• ИСХОДНЫЙ ТЕКСТ:
Так, одним большим мифом является история Исаака Ньютона и открытия Закона всемирного тяготения. Как часто рассказывают, Ньютон сидел под деревом, ему на голову упало яблоко, и в итоге родилась идея о гравитации. Тайна рождения величайшей научной идеи здесь превращена в нечто простое и очевидное. Вместо трудной работы, риска и жертв мы видим чистой воды везение, умение оказаться в нужном месте в нужное время. И самое забавное, что катализатором данной истории стал даже не человек, а жалкий, безымянный плод.

Спорным остается вопрос, видел ли вообще Ньютон, как яблоко упало. Нельзя с уверенностью говорить и об ударе: у нас ведь нет доказательств того, что в Кембридже в годы обучения Ньютона были распространены фруктовые баталии. Даже если случай с яблоком действительно имел место, он превращает в ничто 20 лет жизни ученого, проведенные в попытках объяснить гравитацию. А именно этот подвиг привлек к нему внимание всего мира. Колумб не открывал Америку, а Ньютон — гравитацию: египетские пирамиды и римский Колизей доказывают, что уже древние люди были знакомы с данным явлением. Ньютон объяснил, как работает гравитация, посредством математики. Хотя его вклад в науку, безусловно, велик, это не то же самое, что открытие.

[Записи набора данных]
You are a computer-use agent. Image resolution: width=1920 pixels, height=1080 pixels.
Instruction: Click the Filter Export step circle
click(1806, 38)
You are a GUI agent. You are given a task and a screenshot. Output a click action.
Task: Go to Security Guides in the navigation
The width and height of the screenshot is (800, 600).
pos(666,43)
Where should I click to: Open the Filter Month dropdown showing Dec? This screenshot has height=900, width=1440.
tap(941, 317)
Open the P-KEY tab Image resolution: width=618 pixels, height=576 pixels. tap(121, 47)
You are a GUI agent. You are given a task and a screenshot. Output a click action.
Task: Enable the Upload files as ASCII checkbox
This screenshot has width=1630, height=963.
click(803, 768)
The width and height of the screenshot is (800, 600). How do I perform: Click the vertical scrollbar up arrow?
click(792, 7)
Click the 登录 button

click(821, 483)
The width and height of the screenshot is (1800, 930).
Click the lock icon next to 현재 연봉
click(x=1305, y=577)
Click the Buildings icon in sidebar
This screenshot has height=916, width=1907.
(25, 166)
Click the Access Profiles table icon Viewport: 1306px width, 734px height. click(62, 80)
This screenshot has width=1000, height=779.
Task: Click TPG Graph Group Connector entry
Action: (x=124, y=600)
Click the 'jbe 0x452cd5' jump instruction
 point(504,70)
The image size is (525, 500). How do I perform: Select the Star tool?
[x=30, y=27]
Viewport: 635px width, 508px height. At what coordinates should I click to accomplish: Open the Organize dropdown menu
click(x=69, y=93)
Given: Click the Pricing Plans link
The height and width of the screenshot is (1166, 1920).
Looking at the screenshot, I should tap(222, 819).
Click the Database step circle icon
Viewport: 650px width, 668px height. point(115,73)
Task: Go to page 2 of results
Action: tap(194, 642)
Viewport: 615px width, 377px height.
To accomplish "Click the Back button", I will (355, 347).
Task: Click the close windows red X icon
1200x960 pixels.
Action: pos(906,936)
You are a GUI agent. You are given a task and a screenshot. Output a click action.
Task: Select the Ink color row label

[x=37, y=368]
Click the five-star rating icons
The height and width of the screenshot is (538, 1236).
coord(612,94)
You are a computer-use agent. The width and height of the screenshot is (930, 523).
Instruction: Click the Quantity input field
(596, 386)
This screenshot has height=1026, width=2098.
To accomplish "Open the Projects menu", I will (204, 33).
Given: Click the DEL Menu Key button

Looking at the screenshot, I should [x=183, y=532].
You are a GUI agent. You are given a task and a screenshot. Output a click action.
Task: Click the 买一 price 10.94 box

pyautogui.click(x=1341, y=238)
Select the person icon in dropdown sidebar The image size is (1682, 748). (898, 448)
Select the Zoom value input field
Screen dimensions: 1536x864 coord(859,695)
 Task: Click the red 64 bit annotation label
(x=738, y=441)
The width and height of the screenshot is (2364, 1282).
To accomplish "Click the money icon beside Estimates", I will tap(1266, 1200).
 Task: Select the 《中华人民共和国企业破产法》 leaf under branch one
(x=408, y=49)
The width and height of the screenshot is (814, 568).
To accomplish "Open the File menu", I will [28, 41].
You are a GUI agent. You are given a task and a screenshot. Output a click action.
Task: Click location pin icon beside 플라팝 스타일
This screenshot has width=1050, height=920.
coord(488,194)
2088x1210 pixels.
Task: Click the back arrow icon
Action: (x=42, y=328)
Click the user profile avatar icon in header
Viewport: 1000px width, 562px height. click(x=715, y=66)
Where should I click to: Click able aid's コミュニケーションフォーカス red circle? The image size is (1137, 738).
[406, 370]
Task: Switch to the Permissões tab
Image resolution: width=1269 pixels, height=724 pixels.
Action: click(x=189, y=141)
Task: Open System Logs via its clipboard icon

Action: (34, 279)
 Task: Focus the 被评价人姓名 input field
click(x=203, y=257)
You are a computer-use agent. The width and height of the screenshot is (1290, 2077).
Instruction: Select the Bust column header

• ЗАДАНИЕ 1: Почему, согласно тексту о Ньютоне и яблоке, Ньютон не открывал гравитацию? Ответьте в одном–трёх предложениях.
• ЗАДАНИЕ 2: Перепишите из текста о Ньютоне и яблоке без изменений отрывок, начиная со слов «Спорным остается вопрос, видел ли» и заканчивая словами «самое, что открытие.».
• ЗАДАНИЕ 3:
Согласуются ли с текстом о Ньютоне и яблоке следующие утверждения? На каждое ответьте «да» или «нет» и приведите решающие слова текста.
(a) Ньютон потратил 20 лет жизни на попытки объяснить гравитацию.
(b) Есть доказательства того, что в Кембридже в годы обучения Ньютона были распространены фруктовые баталии.
(c) Ньютон объяснил, как работает гравитация, с помощью математики.

• ОТВЕТ 1: С гравитацией были знакомы уже древние люди, что доказывают египетские пирамиды и римский Колизей. Ньютон лишь объяснил посредством математики, как она работает, а это не то же самое, что открытие.

• ОТВЕТ 2:
Спорным остается вопрос, видел ли вообще Ньютон, как яблоко упало. Нельзя с уверенностью говорить и об ударе: у нас ведь нет доказательств того, что в Кембридже в годы обучения Ньютона были распространены фруктовые баталии. Даже если случай с яблоком действительно имел место, он превращает в ничто 20 лет жизни ученого, проведенные в попытках объяснить гравитацию. А именно этот подвиг привлек к нему внимание всего мира. Колумб не открывал Америку, а Ньютон — гравитацию: египетские пирамиды и римский Колизей доказывают, что уже древние люди были знакомы с данным явлением. Ньютон объяснил, как работает гравитация, посредством математики. Хотя его вклад в науку, безусловно, велик, это не то же самое, что открытие.

• ОТВЕТ 3:
(a) Да: «20 лет жизни ученого, проведенные в попытках объяснить гравитацию».
(b) Нет: «у нас ведь нет доказательств того, что в Кембридже в годы обучения Ньютона были распространены фруктовые баталии».
(c) Да: «Ньютон объяснил, как работает гравитация, посредством математики».